Reproduce every line from the one containing "The height and width of the screenshot is (121, 195)." down to the one containing "click(x=766, y=28)", both included, keeping the requests, and shift each coordinate in the answers up by 140.

>>>

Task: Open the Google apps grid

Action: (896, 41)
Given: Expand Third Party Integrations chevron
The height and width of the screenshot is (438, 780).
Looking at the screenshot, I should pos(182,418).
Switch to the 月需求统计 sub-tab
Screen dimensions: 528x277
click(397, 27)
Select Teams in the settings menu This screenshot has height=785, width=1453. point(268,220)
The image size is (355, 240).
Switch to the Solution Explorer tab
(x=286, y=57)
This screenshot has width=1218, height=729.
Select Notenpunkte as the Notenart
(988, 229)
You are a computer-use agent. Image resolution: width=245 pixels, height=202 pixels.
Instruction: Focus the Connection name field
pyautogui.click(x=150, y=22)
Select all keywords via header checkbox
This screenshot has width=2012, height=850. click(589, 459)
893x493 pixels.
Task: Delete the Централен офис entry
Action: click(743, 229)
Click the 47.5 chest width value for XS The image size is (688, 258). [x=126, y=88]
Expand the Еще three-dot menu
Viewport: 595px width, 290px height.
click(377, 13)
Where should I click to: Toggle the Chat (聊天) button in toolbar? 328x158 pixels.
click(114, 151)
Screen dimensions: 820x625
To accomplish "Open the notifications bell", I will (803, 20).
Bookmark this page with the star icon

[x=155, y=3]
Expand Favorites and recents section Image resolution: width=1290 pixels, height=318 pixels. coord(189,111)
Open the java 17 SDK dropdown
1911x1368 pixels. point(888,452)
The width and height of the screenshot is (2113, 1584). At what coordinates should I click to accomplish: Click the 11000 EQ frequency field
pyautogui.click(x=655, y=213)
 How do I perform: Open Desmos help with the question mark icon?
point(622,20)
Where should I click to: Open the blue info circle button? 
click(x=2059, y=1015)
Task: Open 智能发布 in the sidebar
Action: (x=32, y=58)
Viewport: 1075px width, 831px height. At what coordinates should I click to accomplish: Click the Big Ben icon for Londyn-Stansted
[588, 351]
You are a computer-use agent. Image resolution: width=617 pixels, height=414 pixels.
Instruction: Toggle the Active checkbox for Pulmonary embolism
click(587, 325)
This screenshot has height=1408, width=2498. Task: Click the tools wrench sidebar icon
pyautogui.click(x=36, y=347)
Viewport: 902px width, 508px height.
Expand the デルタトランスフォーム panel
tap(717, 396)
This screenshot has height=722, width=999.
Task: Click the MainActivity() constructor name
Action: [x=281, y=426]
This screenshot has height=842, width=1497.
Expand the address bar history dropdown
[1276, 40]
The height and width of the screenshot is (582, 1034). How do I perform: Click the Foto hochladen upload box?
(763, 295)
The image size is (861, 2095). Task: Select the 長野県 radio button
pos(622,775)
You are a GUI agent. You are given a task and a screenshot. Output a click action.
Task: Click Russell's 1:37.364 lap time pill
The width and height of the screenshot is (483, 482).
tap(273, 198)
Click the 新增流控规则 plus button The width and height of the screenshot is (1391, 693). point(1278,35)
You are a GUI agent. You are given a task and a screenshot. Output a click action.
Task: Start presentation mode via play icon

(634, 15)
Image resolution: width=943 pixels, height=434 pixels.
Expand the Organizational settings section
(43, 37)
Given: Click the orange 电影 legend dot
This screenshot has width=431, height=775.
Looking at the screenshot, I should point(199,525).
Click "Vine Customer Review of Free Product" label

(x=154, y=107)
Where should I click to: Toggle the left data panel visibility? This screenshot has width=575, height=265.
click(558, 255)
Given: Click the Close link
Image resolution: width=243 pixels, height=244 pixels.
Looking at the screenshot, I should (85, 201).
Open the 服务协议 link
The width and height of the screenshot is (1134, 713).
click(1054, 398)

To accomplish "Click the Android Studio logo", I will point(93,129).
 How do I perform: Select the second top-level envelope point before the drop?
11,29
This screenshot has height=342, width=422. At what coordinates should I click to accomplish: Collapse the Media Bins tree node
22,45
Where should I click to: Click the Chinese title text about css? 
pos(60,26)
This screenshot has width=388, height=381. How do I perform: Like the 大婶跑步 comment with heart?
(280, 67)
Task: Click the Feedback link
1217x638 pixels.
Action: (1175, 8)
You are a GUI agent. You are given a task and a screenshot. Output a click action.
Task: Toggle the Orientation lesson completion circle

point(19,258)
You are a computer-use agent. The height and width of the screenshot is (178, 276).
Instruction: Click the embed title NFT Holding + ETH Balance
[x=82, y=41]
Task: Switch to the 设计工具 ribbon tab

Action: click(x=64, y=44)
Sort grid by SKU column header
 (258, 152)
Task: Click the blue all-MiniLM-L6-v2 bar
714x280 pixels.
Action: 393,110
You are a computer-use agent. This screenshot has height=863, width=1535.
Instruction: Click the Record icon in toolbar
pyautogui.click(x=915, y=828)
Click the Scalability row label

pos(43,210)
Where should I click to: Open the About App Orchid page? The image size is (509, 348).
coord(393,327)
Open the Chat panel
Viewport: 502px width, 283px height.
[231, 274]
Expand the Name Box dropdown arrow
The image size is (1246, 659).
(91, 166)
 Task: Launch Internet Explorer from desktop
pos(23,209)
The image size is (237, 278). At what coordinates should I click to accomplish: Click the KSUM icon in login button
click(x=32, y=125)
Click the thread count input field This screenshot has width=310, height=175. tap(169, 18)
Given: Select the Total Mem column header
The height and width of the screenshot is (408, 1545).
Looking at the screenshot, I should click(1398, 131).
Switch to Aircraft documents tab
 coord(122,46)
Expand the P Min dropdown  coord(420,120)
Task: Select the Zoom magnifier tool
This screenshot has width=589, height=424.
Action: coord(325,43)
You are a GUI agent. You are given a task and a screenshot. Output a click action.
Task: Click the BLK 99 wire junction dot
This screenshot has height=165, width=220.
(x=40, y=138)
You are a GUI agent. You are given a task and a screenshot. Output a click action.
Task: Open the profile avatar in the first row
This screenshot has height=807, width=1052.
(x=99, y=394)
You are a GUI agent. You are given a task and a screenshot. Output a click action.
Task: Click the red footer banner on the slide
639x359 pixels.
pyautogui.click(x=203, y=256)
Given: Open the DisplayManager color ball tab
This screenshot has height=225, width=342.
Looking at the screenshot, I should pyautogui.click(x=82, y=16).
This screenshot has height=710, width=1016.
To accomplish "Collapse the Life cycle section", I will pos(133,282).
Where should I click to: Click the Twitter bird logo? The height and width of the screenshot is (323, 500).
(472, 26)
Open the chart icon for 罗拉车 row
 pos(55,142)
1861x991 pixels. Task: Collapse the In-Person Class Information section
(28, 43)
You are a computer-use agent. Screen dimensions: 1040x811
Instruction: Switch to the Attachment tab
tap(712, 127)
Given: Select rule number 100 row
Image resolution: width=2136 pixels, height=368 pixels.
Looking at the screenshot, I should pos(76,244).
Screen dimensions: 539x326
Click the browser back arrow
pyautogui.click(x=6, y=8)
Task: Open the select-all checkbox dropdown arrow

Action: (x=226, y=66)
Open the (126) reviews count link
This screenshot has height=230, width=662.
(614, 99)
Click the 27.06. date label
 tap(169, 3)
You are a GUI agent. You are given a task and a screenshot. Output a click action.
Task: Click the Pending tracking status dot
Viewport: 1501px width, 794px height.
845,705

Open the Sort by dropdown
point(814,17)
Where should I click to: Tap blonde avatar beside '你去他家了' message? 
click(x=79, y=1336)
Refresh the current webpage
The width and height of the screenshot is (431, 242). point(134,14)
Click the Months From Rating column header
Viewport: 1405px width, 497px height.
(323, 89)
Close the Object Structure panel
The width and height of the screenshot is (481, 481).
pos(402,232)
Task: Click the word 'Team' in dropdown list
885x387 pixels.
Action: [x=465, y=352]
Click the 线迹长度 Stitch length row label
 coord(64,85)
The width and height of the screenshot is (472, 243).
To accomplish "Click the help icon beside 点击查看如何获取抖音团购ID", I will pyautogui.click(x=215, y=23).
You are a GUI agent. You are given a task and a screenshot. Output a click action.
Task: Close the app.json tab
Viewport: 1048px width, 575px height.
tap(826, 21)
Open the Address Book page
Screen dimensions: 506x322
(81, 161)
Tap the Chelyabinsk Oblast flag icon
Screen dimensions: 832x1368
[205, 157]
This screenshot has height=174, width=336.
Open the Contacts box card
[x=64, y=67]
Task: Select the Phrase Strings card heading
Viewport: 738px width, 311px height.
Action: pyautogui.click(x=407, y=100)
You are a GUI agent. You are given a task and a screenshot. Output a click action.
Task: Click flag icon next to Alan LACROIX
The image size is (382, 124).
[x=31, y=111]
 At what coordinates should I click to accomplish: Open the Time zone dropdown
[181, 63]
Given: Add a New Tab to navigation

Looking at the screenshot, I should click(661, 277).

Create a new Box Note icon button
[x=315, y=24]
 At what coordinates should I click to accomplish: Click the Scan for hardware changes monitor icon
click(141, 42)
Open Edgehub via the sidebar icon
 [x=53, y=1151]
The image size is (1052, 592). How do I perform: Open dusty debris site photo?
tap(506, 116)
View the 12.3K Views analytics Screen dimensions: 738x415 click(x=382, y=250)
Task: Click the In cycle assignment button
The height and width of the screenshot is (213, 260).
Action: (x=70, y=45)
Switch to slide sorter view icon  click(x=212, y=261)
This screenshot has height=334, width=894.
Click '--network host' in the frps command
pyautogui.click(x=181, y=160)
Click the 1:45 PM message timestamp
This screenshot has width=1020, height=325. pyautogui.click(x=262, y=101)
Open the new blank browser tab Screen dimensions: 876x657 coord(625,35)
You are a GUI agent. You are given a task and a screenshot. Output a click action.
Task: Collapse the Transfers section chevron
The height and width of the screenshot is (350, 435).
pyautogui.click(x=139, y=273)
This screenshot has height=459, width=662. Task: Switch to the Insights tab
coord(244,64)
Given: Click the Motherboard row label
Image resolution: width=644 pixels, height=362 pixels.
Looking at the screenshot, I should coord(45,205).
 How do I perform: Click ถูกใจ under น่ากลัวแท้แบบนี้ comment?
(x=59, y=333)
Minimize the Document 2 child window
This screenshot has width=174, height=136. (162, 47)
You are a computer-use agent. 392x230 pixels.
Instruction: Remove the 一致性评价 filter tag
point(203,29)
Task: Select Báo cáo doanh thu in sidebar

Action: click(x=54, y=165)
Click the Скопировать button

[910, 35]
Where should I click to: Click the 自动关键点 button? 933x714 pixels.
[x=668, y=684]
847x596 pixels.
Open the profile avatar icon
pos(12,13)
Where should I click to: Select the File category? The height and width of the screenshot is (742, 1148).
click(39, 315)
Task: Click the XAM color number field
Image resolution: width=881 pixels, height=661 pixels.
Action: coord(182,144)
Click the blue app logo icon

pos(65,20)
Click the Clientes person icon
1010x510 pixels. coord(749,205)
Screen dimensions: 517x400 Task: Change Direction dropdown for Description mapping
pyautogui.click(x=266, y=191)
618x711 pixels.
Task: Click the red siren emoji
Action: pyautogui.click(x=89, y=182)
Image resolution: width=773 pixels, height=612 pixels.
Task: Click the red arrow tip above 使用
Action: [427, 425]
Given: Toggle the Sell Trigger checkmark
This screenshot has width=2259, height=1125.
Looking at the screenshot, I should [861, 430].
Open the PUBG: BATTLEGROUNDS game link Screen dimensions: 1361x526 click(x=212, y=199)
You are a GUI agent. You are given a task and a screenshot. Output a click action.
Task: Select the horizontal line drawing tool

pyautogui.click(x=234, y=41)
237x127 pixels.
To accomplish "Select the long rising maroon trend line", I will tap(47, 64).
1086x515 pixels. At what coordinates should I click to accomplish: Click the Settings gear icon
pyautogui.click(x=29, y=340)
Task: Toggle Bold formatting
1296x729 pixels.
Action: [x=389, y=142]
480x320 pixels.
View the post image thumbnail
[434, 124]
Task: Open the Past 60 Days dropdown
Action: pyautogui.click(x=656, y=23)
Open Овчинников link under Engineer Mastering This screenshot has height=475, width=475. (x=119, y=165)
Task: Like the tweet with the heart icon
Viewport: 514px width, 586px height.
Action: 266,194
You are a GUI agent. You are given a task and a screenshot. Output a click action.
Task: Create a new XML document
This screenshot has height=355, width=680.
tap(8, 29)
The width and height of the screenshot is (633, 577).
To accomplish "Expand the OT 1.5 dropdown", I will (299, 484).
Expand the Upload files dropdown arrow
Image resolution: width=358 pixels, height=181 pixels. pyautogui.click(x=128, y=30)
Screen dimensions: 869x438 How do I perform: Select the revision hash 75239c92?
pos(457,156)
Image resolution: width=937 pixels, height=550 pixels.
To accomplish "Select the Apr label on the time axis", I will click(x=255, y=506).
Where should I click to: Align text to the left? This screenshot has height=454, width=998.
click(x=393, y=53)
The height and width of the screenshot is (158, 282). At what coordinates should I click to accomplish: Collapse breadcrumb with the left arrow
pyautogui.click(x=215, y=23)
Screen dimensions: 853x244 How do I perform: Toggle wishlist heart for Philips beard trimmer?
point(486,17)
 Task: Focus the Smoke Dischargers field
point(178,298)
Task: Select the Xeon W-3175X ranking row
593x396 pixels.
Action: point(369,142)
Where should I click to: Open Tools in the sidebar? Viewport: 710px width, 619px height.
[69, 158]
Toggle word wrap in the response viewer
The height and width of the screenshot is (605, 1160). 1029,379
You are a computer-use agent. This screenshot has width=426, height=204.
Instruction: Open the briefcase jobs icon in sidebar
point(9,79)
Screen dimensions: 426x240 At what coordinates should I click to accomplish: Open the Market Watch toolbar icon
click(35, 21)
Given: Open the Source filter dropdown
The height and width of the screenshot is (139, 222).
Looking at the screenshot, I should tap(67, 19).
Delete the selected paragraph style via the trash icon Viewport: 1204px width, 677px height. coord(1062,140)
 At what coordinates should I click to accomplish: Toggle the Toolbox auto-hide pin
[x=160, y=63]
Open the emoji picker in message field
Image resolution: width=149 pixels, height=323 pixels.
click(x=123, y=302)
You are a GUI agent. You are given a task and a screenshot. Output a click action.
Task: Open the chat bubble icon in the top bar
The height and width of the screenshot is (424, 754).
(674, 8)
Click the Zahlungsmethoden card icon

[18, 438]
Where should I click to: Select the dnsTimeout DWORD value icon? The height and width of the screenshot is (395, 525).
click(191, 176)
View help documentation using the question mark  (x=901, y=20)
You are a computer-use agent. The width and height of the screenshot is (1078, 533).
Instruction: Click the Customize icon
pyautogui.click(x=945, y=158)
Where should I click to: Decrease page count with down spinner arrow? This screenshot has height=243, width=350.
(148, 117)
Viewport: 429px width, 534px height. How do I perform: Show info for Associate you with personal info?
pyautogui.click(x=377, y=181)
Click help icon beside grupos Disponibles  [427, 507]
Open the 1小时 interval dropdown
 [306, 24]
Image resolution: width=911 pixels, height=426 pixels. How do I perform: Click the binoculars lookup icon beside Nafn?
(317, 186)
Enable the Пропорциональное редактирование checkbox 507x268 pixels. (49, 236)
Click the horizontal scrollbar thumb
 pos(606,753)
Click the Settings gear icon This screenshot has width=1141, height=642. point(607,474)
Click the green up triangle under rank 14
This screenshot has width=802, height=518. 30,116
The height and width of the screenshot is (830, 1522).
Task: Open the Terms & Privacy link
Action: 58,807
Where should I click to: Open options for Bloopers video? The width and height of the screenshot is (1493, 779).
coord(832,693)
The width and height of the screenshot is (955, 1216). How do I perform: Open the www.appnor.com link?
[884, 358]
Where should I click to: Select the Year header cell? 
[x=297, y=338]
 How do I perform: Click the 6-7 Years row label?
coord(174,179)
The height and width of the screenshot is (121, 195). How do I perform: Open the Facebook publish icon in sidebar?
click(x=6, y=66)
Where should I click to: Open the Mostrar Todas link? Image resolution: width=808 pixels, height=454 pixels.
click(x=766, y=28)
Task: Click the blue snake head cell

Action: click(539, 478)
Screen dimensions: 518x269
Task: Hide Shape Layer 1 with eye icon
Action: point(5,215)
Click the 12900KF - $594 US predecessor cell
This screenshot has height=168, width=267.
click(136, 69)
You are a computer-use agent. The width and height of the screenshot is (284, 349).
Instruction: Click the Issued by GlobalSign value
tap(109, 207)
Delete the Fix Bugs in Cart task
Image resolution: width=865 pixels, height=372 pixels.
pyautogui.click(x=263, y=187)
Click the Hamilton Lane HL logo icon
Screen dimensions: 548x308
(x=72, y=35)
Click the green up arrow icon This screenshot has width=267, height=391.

<<<

**Result of this exercise**
The height and width of the screenshot is (121, 195). How do I perform: Open the Facebook publish icon in sidebar?
click(x=146, y=206)
Where should I click to: Open the Mostrar Todas link? Image resolution: width=808 pixels, height=454 pixels.
click(x=906, y=168)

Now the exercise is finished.